Abstract
PMMA/PAN core/shell microspheres were synthesised by polymerising methyl methacrylate (MMA) or acrylonitrile(AN) at 75 °C for 5 h in a soapless emulsion system, using ammonium persulfate (APS) as a radical initiator. It has been shown that in the first-stage reaction the initiator APS significantly accelerated the reaction rate. However, when the APS concentration reached 0.9% (based on the amount of the monomers), this tendency lessened.

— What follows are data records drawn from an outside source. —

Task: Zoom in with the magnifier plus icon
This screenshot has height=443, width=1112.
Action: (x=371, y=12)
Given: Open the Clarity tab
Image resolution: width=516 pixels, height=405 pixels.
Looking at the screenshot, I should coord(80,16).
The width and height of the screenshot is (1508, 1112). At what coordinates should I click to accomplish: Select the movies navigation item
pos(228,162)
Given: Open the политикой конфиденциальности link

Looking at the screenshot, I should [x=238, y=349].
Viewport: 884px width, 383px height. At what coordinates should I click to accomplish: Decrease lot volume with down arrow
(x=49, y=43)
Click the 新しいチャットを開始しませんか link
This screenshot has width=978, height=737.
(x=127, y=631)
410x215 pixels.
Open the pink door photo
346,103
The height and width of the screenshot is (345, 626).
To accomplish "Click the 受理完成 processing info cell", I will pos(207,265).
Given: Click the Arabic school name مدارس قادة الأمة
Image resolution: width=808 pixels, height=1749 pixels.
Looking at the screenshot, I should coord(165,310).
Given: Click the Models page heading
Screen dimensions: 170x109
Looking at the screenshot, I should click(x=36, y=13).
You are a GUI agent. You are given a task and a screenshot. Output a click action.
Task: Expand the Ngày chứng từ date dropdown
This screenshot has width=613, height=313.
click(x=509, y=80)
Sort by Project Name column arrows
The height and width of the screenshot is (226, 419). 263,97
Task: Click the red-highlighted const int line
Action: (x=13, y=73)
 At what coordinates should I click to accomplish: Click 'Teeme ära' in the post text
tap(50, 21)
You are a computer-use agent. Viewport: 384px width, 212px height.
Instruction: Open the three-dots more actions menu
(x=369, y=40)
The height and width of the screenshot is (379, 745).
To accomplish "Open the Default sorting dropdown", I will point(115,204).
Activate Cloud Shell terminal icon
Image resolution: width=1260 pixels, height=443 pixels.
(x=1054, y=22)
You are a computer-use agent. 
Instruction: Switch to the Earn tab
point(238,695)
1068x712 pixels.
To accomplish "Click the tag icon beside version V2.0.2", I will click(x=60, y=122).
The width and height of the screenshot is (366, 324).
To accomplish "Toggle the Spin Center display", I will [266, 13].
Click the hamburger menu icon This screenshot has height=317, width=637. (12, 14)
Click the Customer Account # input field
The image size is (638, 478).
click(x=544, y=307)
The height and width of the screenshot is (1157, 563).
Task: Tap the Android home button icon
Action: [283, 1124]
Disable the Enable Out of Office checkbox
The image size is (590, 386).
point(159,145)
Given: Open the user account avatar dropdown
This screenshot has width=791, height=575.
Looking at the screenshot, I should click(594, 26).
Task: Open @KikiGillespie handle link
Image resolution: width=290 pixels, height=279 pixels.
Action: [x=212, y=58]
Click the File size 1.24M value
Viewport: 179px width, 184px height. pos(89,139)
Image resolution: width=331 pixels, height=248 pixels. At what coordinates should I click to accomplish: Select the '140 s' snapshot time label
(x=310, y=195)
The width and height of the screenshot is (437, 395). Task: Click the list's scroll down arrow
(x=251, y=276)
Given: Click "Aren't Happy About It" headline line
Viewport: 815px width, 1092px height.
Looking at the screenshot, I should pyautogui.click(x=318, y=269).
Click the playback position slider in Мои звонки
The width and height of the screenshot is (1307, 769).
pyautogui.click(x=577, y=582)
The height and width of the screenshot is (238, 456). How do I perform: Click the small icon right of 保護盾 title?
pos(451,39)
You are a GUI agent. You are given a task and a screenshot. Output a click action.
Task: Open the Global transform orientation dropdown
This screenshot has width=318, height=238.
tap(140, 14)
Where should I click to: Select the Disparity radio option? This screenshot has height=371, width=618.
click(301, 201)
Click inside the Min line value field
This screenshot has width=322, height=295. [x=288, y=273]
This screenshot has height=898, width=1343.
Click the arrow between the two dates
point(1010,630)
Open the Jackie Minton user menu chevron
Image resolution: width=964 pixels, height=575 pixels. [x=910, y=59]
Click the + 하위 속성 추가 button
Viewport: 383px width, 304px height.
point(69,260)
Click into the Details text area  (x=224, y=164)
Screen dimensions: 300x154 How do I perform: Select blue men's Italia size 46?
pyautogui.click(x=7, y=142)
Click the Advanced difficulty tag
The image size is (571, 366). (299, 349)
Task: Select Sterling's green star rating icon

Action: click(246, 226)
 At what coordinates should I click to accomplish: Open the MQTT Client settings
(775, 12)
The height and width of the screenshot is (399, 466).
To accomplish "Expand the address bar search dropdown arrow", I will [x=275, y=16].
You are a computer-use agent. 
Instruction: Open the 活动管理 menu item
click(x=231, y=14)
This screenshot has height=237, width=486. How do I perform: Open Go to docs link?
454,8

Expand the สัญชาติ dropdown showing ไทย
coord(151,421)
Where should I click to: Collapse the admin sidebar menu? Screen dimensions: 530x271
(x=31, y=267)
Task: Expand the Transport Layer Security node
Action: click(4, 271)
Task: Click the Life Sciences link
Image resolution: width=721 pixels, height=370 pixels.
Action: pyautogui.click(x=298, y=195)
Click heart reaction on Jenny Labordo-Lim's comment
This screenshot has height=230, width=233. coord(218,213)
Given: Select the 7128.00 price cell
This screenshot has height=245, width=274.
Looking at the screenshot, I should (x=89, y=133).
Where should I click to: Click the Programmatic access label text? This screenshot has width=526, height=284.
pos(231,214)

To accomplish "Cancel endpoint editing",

In the second-stage core/shell reaction, the effect of initiator on reaction rate was not so pronounced. Transmission electron microscope (TEM), fourier transform infrared (FT-IR), thermogravimetric analysis (TG) and differential scanning calorimetry (DSC) were used to characterise the structure and properties of seeded PMMA core and/or PMMA/PAN core/shell polymers. The core/shell morphology was clearly displayed and the diameter of the core is ca. 350 nm whereas the shell thickness was ca. 100 nm. Both the PMMA core and the PMMA/PAN core/ shell polymers had weak and strong endothermic peaks when heated in the range of 340–390 °C, but the latter showed a characteristic exothermic peak which corresponded with the crosslinking reaction of polyacrylonitrile macromolecules at ca. 600 °C. A mixture was obtained by blending the core/shell polymers with high density polyethylene, then spinning to form composite fibres, which were thermally stabilised in air at 180 °C for 1 h and carbonised in nitrogen at 1000 °C to obtain nanometre-sized carbon fibres.